The Supraconscious being wants to avoid these types of involutive traits at all costs.
Naive people in search of happiness,who are grateful and believe in some kind of external help.
Ordinary people in search of distraction and entertainment in this world.
Heroes who delude themselves into thinking they have a (fictitious) mission
to supposedly make the world a better place.
Mavericks who don't know the rules of the game and generate resistance movements which ultimately strengthen the matrix.
Truth seekers on a perpetual quest, who unknowingly mix truth and lies, falling into the trap of duality and strong astralness.
Dominant people who impose their views and opinions, discrediting whoever doesn't agree with them instead of just ignoring them.
Lovers looking for romance and carnal desire, who are dependent and find it hard to be alone and centric.
Generous caregivers, who, in order to feel better, undertake actions which may look good from the outside, but occultly speaking, hold back the person being helped.
Spiritual people burdened with beliefs and submissive to entities they deem superior to them.
The naive person will have entities making fun of their profound ignorance as happiness is highly volatile.
Whereas the Supra person aspires to peace and well-being, not "happiness".
The ordinary person will realise they have wasted their time and find themselves with nothing.
The hero will see that this world will never change and that all mission is merely a trick.
The maverick will realise that resistance is pointless; that strategic intelligence should take precedence in order to prevail.
The truth seeker will find their quest worthless since they're unable to see reality.
The dominant person will find that they're emotionally driven and that their attitude is actually a front for some vulnerability.
The lover will see their dreams melt away and feel miserable for having focused their attention in the wrong place.
The caregiver will find that generosity is always a facade and pay dearly for what they mistook for altruism.

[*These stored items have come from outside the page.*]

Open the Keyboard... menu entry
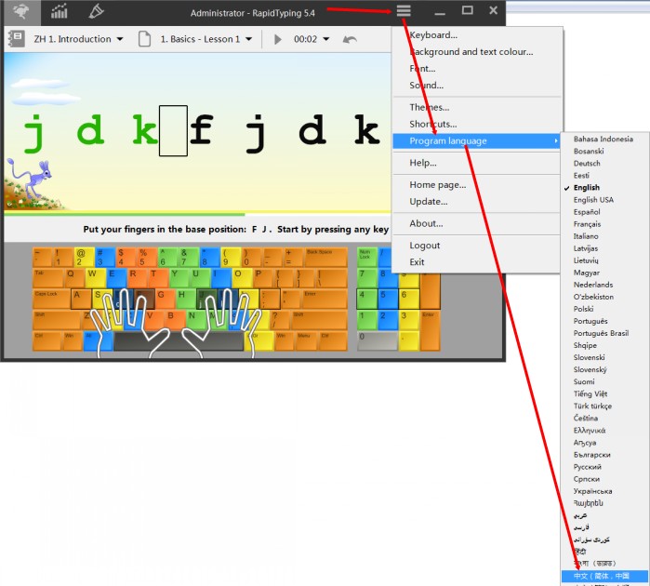The image size is (650, 586). (433, 35)
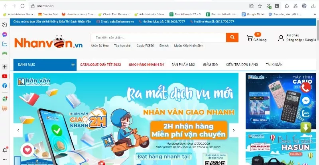Go to next banner slide arrow
This screenshot has width=319, height=165.
[x=234, y=130]
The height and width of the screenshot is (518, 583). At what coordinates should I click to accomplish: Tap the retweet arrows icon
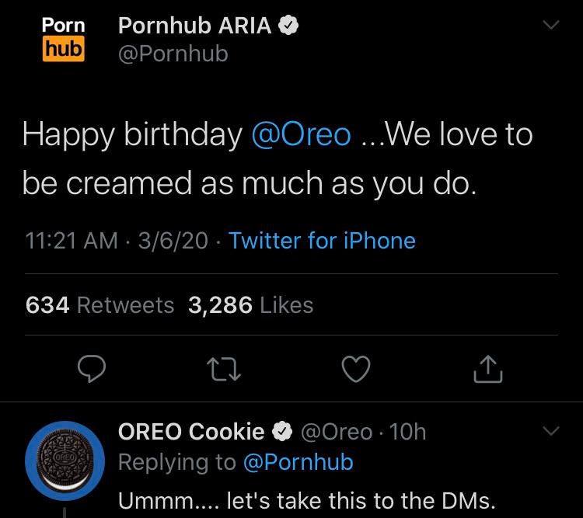click(x=225, y=370)
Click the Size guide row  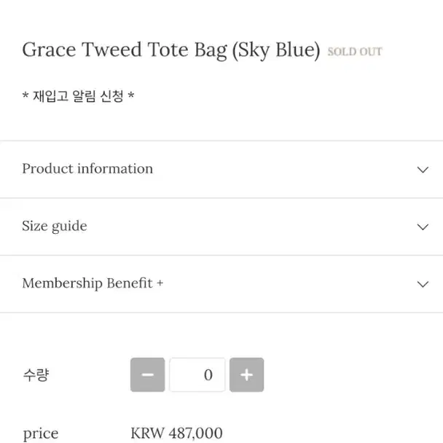[222, 227]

And the spiritual person will be manipulated by astral entities and put back into a cycle of endless suffering.
Supra beings transcend the limitations of atavofigures by cultivating reflexes that free them from the influence of the Archons and propel them towards higher levels of mental awareness. They are impervious to stimuli from the matrix and shape their reality quantically in alignment with their true self.
They have grown out of polarity and navigate with discernment, integrity, and centredness.
There are certain figures who inspire us profoundly — artists, philosophers, everyday warriors — who give us reason to believe that adversity may be overcome without losing momentum. That one may be ill yet radiant. Worn out yet standing tall.
And when they pass away prematurely, people talk about their ‘courage til the very end’, their ‘life force’ and a love so great it ultimately transcends the individual.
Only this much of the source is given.